I linked to a very long video on this topic in a previous post. Did you look at it?
I didn't watch it all - I just scanned through it and bookmarked it to have a more detailed look at later - but it's all in C ( I've written my assembler before in BASIC and it works OK - but writing in Assembly is very different when building an assembler... )
In basic I just matched bytes to tokens while in assembly I'm assembling command bytes from different things, and trying to reuse code as much as possible... Which improves reliability also... And I'm making a lot of mistakes, but I started with the lexical analyzer and then build the mathematical process parts then some basic assembler directive like ORG so I could test the maths then I went onto the instructions starting with LD. I'm about 75% of the way through the first page of opcodes now.

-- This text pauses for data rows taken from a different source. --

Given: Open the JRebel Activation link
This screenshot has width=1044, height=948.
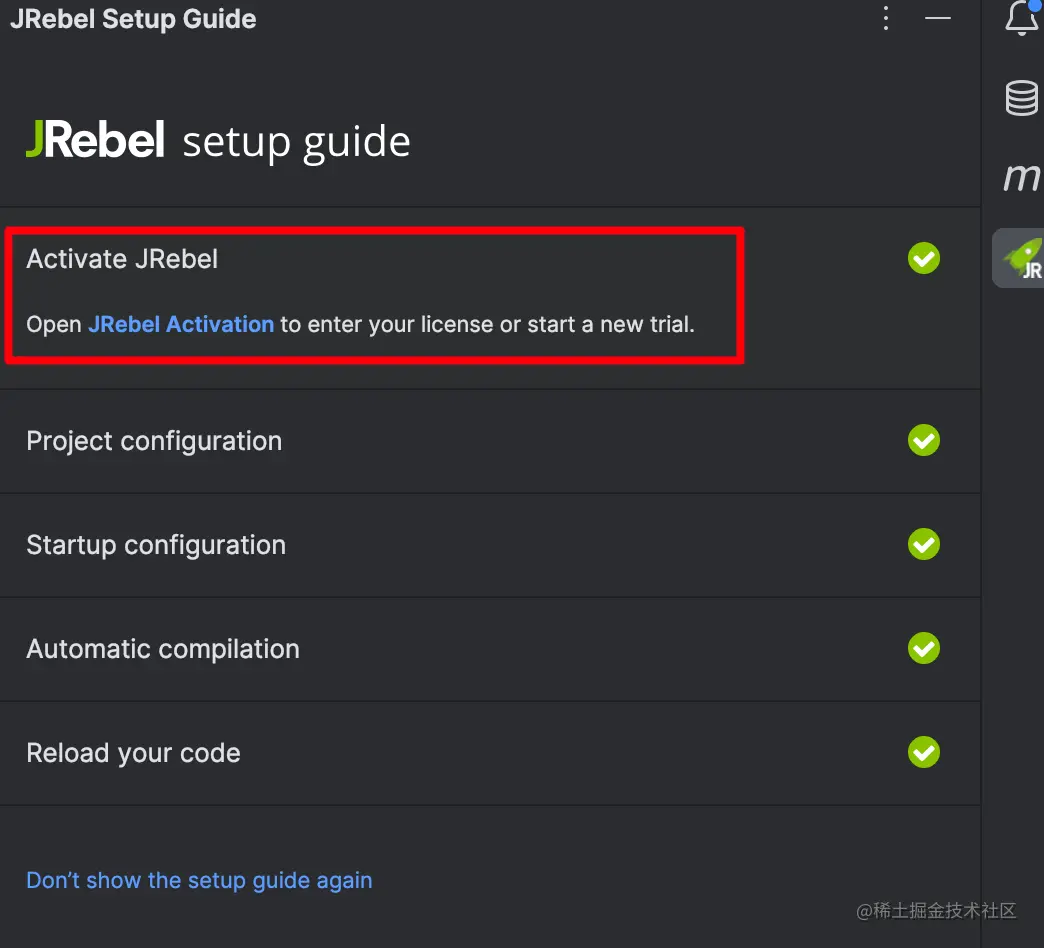Looking at the screenshot, I should click(181, 324).
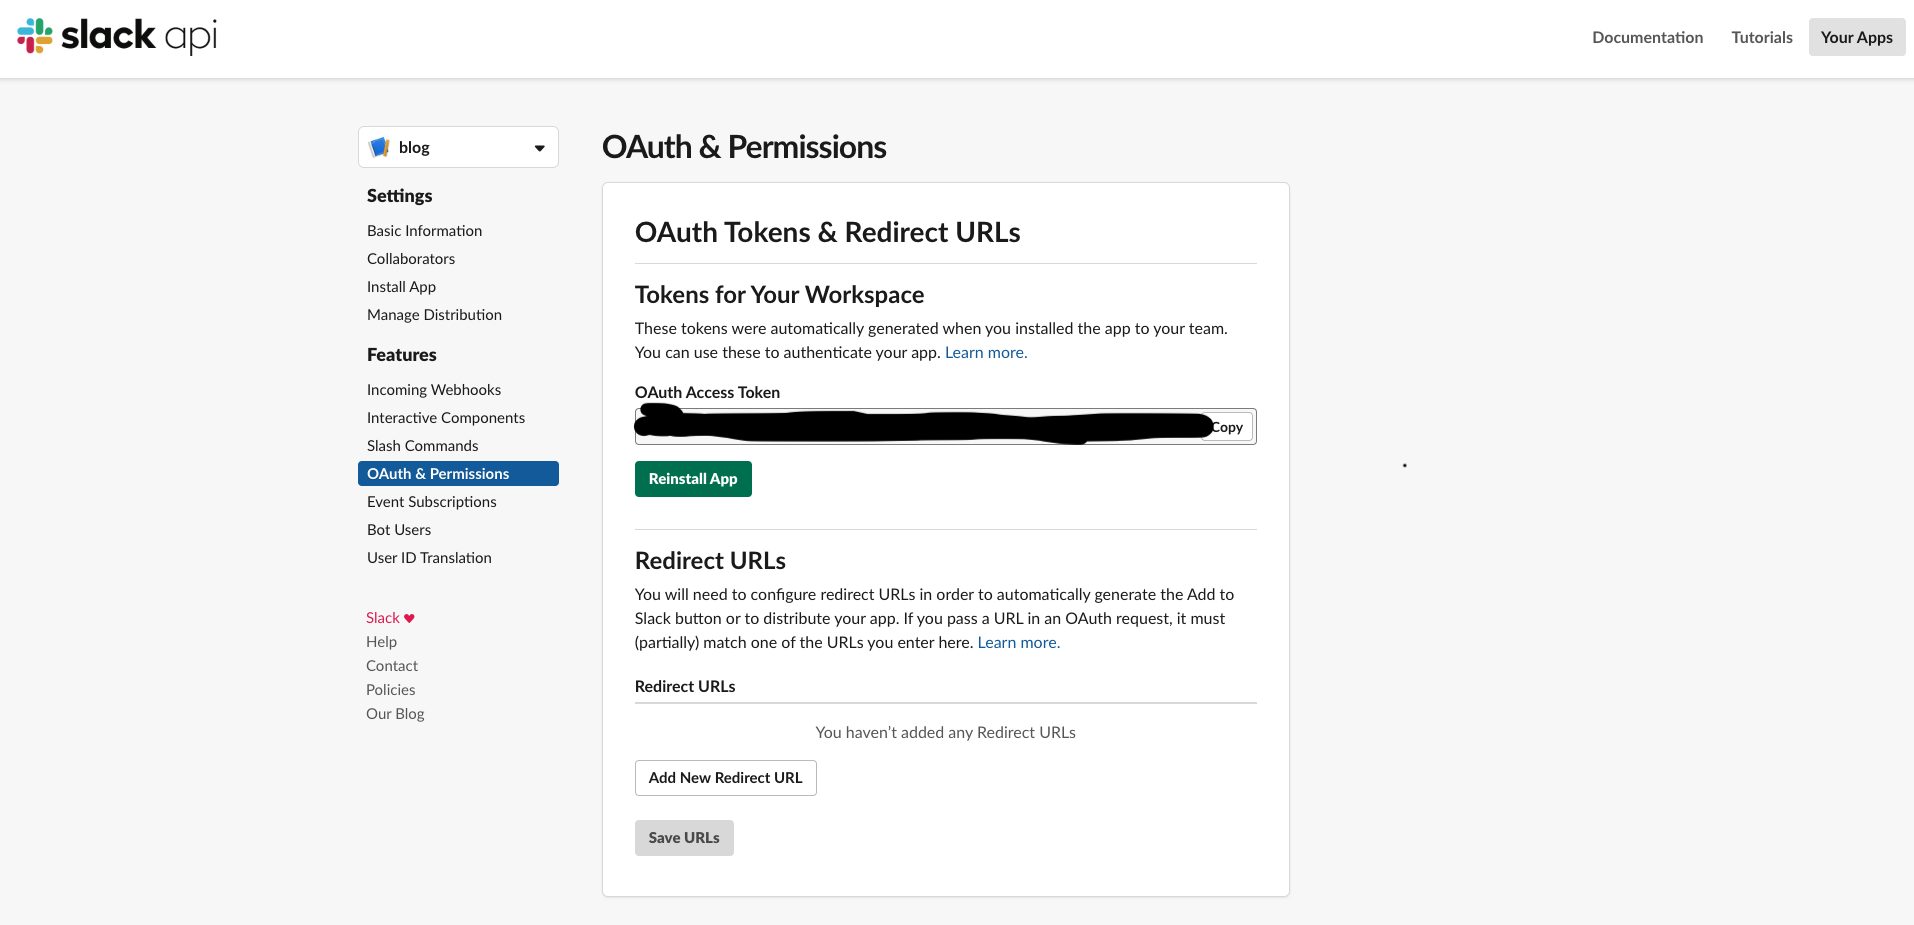This screenshot has height=925, width=1914.
Task: Open the Documentation menu item
Action: click(x=1647, y=37)
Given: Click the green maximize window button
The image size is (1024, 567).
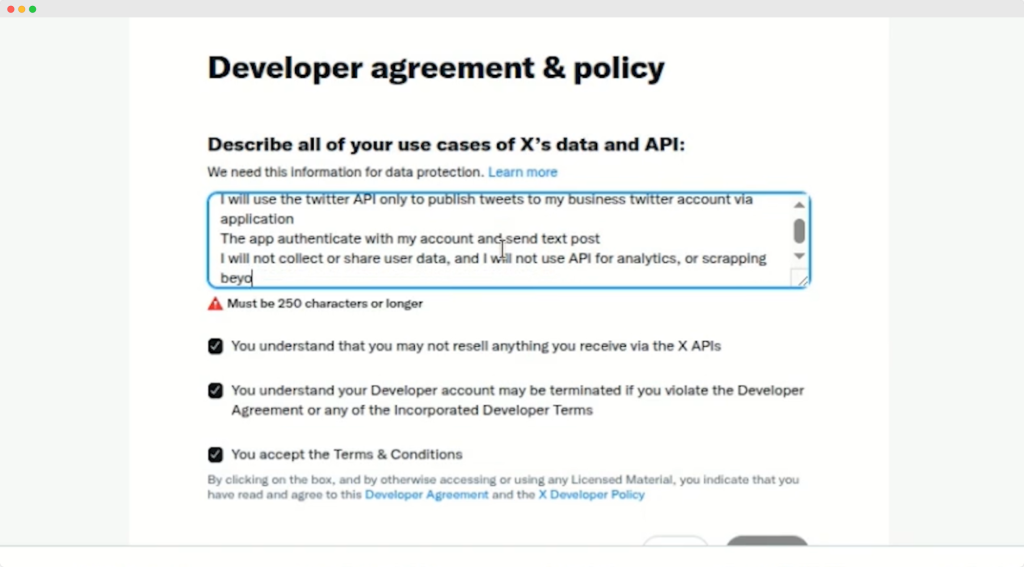Looking at the screenshot, I should pyautogui.click(x=33, y=9).
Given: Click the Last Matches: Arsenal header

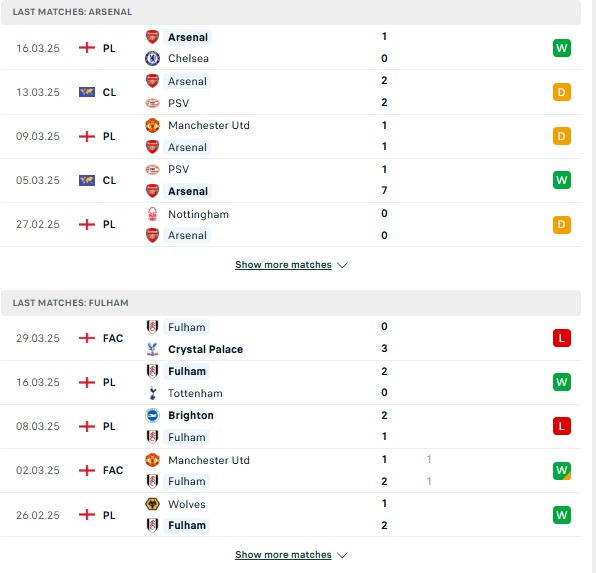Looking at the screenshot, I should (291, 12).
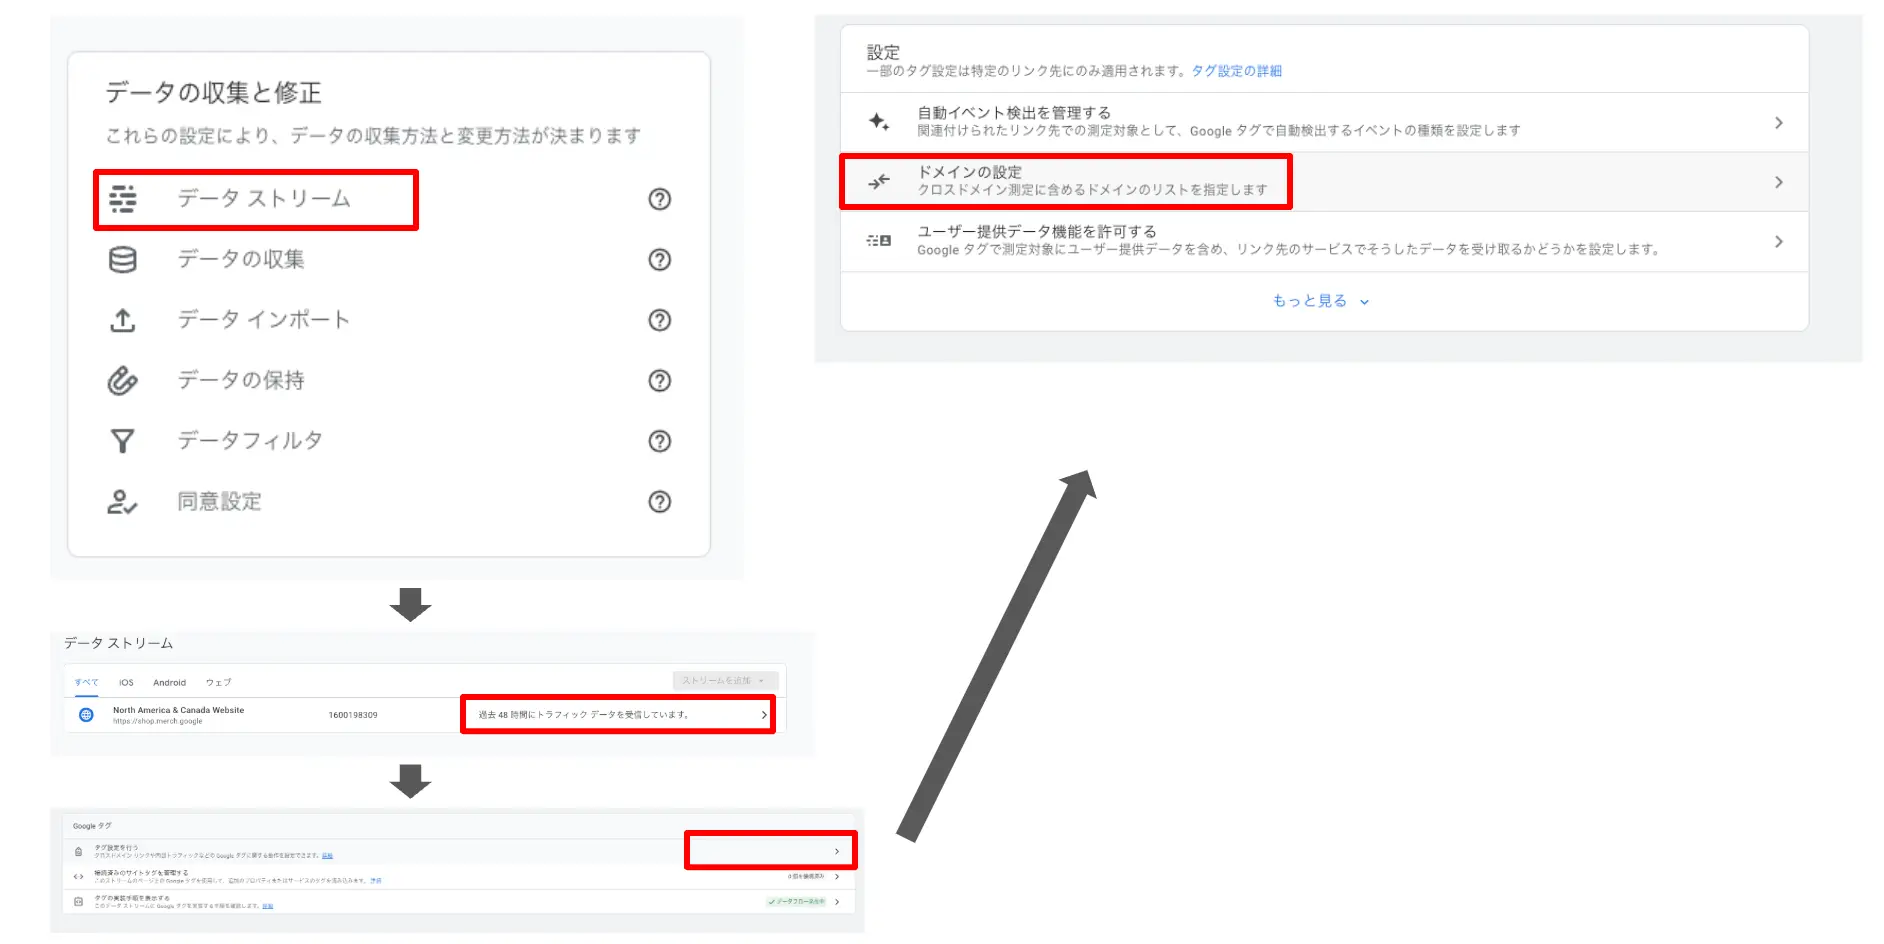
Task: Click the データ インポート upload icon
Action: point(123,320)
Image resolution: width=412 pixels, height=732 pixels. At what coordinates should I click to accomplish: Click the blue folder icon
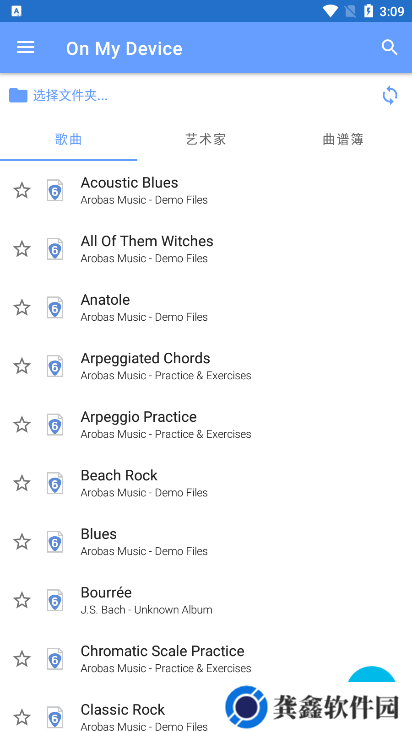(18, 96)
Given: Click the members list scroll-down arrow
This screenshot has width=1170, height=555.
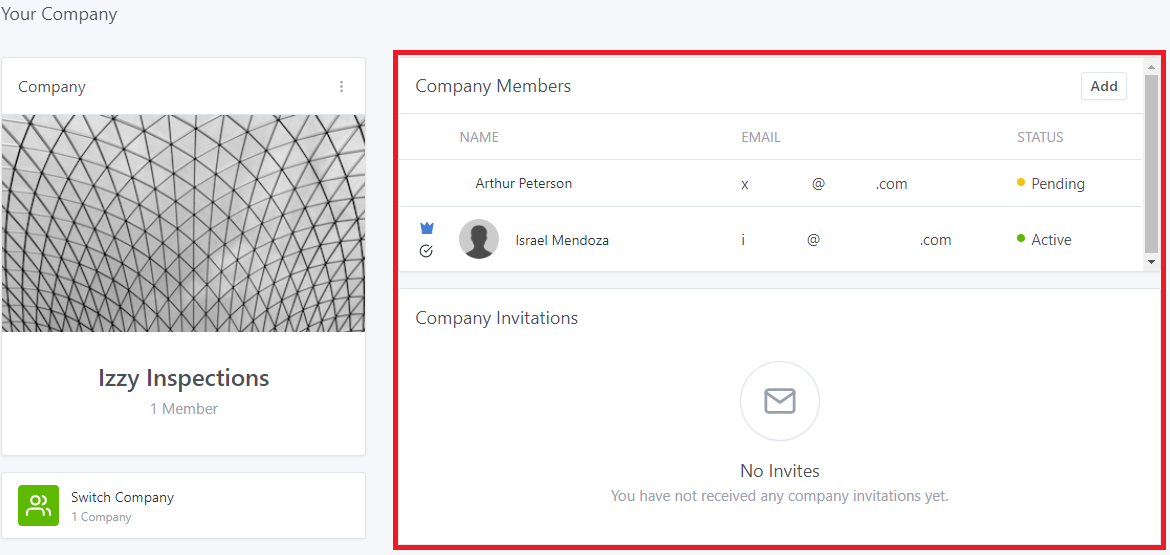Looking at the screenshot, I should click(1151, 261).
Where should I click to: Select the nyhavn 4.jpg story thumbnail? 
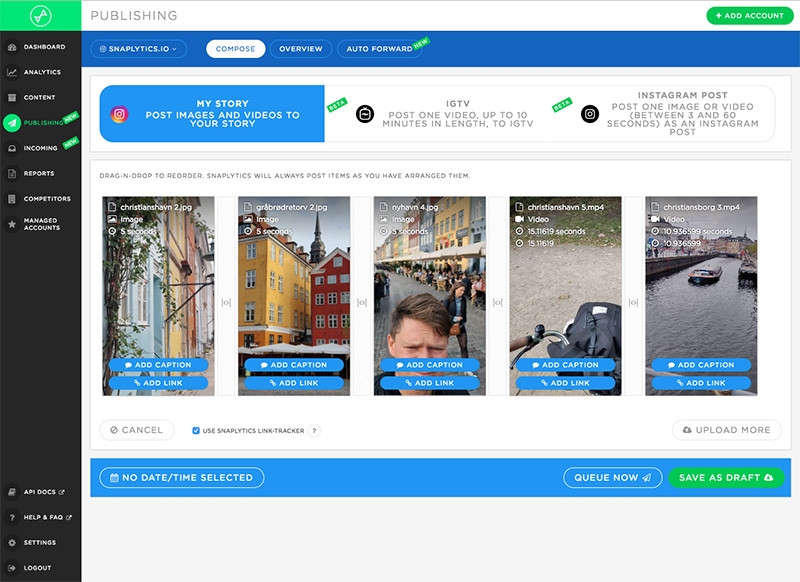430,290
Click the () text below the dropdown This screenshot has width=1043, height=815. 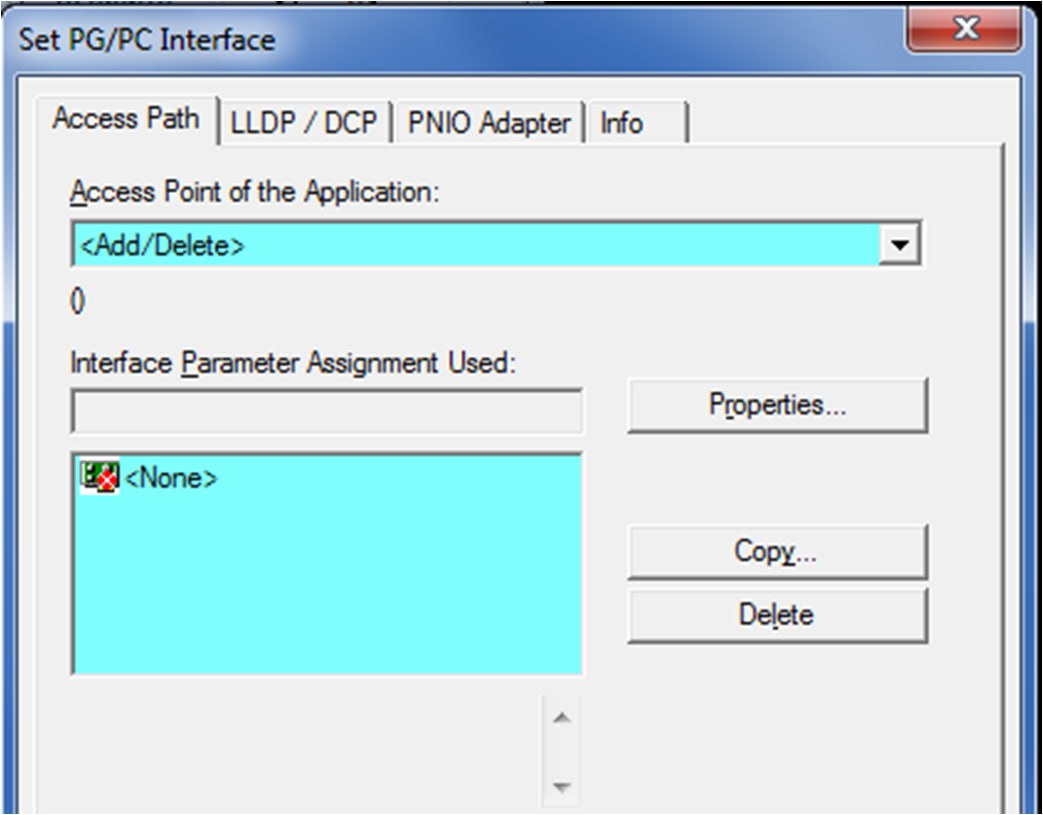click(78, 301)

Also, my lexical analyzer doesn't permit a "peek" ahead, so I can't look at what's coming next to see what to do with what I have. Also, I don't store what I have unless it's related to a calculation.
This streamlines the code a lot. If a routine is called and not needed, it steps back and out of the way, so I call one of two token fetches -
1. Get the next token and stop on any named operator, or whitespace or EOL, that is encountered. Used for labels with a colon and for instructions and directives.
2. Same as 1 but ignore any and all whitespace. Used for anything after the instruction. This means LD A,B and LD A , B are read the same and return the same token.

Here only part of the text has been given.